The inspiration is The Decameron, Giovanni Boccaccio’s medieval short story collection, an enduring episodic chronicle of hijinks, romance, and sexual misadventure during the time of the Black Death. Preserving the irreverence but tweaking the vernacular of the text, writer-director Jeff Baena (Joshy, Life After Beth) envisions his primitive religious backdrop as a kind of proto-boarding school, where the young nuns of the congregation bristle restlessly against the paltry meals, menial chores, and general devout tedium of their daily routine. Plaza’s Fernanda, a caustic eye-rolling hipster born eons too early, sneaks out to get into mischief, using a perpetually escaping donkey as her excuse. Uptight wallflower Genevra (a priceless Kate Micucci) tattles relentlessly on the other women, reporting every transgression to Sister Marea (Molly Shannon, playing her dutiful piousness almost totally straight—she’s the only character here that could actually exist in the 1300s). And Alessandra (Alison Brie), the closest the convent has to a spoiled rich kid, daydreams about being whisked away and married, but that would depend on her father shelling out for a decent dowry.
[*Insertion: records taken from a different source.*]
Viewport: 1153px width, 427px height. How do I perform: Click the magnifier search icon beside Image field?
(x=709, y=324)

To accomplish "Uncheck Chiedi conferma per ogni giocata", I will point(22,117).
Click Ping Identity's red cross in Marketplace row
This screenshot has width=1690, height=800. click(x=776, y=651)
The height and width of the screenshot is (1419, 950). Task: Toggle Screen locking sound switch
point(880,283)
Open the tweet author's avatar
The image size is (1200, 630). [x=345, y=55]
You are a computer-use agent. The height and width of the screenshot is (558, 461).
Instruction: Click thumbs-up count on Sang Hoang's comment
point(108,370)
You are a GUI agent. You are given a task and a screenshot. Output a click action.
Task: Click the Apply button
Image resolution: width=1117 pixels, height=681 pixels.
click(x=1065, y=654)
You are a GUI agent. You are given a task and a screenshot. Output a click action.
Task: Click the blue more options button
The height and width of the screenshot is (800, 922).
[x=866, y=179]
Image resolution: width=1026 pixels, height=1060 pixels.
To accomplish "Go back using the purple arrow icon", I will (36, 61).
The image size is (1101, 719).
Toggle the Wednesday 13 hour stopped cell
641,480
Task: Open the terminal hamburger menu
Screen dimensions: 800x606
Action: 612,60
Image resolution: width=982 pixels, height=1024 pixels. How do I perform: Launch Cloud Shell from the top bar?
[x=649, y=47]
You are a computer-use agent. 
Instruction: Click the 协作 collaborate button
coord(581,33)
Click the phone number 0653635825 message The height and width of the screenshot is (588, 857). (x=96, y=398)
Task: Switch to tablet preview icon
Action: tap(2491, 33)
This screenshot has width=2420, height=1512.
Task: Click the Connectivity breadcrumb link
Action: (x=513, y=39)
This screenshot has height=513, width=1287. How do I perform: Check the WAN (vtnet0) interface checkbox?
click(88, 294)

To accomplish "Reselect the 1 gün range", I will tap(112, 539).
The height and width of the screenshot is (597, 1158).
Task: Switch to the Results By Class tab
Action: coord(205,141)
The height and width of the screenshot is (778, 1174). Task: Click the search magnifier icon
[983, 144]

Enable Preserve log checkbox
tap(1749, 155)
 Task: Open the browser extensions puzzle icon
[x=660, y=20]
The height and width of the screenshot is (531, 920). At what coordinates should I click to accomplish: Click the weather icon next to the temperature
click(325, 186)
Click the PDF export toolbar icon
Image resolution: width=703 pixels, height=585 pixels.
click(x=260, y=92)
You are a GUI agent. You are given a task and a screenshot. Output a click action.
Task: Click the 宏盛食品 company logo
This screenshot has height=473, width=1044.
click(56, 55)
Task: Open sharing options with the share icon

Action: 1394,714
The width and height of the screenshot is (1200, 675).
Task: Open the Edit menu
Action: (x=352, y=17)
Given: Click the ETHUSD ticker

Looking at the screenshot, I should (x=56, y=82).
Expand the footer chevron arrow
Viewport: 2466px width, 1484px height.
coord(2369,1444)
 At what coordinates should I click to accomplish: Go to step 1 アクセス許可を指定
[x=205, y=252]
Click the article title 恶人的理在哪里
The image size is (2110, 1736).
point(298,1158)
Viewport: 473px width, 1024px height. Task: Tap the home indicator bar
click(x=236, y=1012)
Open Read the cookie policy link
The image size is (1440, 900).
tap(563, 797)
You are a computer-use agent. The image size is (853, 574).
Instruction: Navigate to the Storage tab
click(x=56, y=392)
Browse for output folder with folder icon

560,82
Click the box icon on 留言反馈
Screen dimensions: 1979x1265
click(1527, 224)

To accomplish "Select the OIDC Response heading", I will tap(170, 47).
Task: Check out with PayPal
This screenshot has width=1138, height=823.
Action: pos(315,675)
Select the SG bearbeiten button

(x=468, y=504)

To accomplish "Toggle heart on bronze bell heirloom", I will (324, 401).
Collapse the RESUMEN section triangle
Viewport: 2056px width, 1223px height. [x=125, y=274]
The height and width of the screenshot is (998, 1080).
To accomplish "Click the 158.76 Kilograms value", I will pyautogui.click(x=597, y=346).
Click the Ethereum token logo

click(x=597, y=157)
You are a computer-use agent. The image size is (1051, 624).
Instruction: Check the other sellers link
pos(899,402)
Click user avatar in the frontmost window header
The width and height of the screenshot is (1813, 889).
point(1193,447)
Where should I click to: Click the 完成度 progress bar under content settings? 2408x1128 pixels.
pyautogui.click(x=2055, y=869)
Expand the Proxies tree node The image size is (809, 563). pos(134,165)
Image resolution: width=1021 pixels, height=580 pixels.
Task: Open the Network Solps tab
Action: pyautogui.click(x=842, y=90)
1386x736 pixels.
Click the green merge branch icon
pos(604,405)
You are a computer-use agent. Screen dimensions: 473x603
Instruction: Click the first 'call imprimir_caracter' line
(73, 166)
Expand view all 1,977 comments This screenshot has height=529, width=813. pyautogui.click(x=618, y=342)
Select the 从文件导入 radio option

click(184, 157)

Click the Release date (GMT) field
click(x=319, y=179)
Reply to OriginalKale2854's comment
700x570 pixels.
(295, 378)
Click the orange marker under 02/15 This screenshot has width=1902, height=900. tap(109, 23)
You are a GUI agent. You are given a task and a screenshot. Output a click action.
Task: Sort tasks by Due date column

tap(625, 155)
If the plague doesn’t kill them, the boredom will. Thankfully, like some kinky miracle, in comes a newcomer to disrupt the stifling sameness: strapping deaf-mute groundskeeper Masseto (Dave Franco), who’s actually neither deaf nor mute, but pretends to be both in order to lay low at the convent, beyond the reach of the lord (Nick Offerman) he’s been cuckolding. The premise suggests an accidental parody of The Beguiled (either version), which also concerned a deceptive, on-the-lam stranger hiding among horny, religious, stir-crazy women. But The Little Hours isn’t really spoofing anything in particular, even if Baena’s flatly presentational direction—goosed by the occasional ’70s-style zoom and the hilarious Renaissance faire squareness of Dan Romer’s score—does sometimes recall the ascetic austerity of the classic religious almost-comedy The Flowers Of St. Francis. Nor does the film reach the go-for-broke hilarity of the Mel Brooks and Monty Python movies to which it’s been prematurely compared. Mostly, that’s because Baena keeps the shenanigans pitched to the more grounded, behavioral comic style of his actors. For those not tickled by the idea of 14th-century characters behaving like 21st-century ones, the laughs will ride solely on the cast.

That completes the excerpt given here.